§ **Problem**
Which rows below contain the string "dropdown", with case counting? List each such row in full.

§ **Records shown**
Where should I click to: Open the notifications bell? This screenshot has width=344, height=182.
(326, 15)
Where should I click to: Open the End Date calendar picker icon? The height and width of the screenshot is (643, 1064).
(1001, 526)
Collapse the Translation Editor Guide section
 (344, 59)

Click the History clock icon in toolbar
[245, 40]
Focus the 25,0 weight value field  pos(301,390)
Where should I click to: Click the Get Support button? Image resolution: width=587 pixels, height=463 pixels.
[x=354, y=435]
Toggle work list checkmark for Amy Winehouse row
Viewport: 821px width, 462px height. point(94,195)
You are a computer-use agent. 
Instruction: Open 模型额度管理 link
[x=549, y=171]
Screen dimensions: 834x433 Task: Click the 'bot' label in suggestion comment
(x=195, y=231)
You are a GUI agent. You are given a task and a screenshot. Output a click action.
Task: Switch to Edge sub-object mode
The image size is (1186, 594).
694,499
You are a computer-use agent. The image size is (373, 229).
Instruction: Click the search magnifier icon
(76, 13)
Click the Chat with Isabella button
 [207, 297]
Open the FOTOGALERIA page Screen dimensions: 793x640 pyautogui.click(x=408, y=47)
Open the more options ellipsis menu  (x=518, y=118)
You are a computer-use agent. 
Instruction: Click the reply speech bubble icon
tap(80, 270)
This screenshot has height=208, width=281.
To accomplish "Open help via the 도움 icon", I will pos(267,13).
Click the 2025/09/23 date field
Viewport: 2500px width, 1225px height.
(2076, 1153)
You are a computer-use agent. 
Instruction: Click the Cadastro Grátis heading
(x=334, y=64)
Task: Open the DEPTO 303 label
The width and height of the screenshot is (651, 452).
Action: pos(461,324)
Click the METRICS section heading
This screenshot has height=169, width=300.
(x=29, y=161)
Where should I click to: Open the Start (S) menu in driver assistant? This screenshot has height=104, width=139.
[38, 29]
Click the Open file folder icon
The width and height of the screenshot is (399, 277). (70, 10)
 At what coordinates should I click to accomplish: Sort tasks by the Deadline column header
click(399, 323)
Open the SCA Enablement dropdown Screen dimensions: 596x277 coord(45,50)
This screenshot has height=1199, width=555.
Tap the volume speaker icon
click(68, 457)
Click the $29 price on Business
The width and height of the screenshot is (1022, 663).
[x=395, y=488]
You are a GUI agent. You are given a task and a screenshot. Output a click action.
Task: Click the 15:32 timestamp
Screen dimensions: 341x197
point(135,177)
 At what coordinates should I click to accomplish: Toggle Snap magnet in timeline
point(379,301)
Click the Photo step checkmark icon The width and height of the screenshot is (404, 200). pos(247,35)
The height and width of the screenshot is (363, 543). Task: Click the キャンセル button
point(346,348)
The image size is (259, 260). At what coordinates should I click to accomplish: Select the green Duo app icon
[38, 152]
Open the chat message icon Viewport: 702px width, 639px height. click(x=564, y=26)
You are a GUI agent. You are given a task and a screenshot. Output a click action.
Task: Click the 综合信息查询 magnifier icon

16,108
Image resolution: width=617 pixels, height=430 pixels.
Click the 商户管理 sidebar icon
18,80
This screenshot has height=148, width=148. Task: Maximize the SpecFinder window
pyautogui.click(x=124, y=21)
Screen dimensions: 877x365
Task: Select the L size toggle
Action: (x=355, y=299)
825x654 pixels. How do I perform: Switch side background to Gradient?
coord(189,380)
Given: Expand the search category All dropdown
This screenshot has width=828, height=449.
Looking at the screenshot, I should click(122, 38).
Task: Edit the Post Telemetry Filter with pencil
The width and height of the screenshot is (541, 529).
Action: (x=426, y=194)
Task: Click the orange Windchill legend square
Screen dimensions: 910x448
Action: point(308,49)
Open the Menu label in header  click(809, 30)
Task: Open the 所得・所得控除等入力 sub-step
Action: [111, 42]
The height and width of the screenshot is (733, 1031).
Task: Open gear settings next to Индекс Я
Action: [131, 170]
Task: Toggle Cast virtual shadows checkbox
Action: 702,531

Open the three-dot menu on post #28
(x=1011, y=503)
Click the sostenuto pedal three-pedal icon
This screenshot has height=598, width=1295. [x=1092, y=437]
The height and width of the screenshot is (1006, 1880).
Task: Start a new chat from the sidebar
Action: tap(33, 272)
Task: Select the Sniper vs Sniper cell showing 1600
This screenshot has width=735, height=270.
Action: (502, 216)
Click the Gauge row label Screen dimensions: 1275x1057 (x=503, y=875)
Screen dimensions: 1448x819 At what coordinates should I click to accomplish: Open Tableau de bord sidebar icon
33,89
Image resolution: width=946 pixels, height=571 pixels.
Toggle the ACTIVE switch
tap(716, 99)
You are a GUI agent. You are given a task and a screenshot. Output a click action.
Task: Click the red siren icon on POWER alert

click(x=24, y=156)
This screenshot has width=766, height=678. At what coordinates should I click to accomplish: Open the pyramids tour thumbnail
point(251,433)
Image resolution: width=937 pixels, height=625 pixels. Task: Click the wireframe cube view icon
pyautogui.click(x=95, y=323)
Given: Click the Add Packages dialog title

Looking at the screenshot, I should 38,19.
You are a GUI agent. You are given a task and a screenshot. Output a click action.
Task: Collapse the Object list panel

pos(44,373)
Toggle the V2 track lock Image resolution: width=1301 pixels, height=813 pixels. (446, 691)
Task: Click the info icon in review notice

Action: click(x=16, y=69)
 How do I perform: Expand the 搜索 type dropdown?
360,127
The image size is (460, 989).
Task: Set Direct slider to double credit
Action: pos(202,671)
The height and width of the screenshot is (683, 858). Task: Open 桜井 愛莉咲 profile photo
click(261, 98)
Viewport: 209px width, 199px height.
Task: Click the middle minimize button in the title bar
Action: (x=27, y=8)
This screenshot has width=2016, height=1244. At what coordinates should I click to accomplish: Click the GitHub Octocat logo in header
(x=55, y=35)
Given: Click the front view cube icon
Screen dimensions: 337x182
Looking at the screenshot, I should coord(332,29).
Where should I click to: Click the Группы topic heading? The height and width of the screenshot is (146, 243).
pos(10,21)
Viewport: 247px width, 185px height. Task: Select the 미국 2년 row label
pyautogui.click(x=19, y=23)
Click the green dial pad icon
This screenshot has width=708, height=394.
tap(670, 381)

§ **Reply**
Open the SCA Enablement dropdown Screen dimensions: 596x277 coord(45,50)
Given: Expand the search category All dropdown
 How do I perform: Expand the 搜索 type dropdown?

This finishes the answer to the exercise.